What to produce: For the entries below, state how many lines contain the string "Collapse". Add nothing else.
[[ Material for the task, beginning ]]
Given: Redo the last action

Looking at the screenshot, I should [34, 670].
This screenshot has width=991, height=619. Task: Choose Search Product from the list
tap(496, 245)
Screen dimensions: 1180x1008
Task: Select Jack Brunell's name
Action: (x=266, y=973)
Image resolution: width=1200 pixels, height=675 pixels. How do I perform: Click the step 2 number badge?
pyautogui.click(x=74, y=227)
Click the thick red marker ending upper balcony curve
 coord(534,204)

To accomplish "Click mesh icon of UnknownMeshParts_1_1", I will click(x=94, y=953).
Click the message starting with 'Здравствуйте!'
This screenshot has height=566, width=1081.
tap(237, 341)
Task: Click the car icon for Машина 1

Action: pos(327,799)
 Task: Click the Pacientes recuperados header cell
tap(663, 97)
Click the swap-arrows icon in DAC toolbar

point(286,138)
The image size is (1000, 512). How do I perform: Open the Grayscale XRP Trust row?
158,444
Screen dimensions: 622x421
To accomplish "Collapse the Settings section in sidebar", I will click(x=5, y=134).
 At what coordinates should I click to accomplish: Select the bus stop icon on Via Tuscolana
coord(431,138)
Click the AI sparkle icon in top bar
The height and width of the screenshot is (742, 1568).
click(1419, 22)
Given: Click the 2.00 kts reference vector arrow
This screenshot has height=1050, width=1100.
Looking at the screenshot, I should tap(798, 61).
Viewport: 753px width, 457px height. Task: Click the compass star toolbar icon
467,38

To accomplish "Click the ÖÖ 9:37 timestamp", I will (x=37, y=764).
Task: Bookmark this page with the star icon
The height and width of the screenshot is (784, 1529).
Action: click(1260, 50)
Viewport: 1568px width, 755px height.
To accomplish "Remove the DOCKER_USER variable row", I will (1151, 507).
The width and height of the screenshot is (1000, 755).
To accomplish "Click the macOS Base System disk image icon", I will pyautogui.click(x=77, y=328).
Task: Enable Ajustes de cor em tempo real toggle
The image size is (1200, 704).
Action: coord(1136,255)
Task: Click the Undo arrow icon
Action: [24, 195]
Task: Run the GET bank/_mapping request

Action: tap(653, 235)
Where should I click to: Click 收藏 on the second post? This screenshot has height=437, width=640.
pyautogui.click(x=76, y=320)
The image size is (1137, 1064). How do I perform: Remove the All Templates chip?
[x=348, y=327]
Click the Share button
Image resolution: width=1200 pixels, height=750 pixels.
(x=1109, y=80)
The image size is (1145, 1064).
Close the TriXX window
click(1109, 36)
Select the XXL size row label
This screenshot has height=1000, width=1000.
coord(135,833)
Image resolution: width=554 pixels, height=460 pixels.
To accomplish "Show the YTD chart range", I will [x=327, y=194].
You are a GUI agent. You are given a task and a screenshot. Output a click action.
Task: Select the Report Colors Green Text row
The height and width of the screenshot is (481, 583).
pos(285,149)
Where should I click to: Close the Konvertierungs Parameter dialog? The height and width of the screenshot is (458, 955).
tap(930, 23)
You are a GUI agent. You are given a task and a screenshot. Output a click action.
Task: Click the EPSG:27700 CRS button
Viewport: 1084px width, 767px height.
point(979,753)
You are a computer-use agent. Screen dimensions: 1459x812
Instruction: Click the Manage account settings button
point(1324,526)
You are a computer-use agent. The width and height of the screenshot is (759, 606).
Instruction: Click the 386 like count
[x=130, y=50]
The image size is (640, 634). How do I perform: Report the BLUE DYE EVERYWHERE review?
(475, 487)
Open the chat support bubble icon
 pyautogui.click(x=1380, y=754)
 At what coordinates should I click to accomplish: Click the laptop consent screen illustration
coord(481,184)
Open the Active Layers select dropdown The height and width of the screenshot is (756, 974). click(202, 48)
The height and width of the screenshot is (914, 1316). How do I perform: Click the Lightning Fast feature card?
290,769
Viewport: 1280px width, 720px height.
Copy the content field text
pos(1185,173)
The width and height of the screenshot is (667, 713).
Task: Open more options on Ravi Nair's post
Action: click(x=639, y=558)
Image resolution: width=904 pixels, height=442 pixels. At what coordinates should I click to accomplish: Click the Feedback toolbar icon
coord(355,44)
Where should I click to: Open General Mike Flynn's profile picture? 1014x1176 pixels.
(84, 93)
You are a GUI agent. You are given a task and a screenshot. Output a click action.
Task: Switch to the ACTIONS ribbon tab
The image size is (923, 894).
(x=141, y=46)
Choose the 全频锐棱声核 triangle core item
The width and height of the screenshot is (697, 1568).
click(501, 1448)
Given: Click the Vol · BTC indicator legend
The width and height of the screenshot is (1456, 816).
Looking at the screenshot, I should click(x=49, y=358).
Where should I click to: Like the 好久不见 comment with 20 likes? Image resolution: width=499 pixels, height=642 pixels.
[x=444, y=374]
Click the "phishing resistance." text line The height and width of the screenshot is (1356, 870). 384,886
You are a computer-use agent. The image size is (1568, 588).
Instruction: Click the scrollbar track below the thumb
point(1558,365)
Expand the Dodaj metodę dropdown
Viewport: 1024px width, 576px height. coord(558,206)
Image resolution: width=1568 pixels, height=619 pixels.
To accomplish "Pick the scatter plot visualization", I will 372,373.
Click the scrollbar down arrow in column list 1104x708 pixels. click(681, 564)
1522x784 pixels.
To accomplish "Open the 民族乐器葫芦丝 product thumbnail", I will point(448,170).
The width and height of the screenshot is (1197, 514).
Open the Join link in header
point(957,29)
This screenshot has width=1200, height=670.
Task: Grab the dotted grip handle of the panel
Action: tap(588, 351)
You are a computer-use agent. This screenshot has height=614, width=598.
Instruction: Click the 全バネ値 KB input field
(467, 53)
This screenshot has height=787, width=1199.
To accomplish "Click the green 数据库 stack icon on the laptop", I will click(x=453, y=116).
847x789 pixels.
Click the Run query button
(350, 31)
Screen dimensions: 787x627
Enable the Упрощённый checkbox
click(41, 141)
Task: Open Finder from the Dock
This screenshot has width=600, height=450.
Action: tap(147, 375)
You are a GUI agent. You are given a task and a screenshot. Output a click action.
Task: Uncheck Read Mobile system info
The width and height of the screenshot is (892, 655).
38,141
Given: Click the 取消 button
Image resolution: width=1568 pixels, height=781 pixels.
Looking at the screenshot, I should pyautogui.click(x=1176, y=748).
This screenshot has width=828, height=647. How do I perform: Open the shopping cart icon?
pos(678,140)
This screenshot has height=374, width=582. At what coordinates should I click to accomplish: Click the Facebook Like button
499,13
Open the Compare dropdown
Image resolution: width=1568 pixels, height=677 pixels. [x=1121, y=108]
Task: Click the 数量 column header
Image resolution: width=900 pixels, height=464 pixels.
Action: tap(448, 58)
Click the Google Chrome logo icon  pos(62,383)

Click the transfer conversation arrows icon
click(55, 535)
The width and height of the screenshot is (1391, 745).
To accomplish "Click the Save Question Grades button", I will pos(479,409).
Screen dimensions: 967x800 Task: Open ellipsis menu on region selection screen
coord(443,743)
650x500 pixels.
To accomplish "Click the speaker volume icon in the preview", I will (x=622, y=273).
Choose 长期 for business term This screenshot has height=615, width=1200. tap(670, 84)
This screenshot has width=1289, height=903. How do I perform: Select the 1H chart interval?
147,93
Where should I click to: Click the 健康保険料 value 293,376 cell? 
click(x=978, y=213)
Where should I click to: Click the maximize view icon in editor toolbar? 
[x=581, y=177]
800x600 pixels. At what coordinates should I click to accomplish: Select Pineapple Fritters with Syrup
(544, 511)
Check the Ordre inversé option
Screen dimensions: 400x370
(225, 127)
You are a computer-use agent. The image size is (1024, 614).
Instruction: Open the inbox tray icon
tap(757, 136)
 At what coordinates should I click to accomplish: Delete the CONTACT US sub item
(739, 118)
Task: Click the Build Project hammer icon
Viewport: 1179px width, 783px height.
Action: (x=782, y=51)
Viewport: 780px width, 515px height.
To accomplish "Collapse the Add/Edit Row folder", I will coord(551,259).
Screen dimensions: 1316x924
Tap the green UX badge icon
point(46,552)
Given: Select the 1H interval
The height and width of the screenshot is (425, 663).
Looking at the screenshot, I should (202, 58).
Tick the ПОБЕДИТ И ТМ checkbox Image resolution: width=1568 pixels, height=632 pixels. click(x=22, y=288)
[[ Material for the task, end ]]
Exercise solution: 2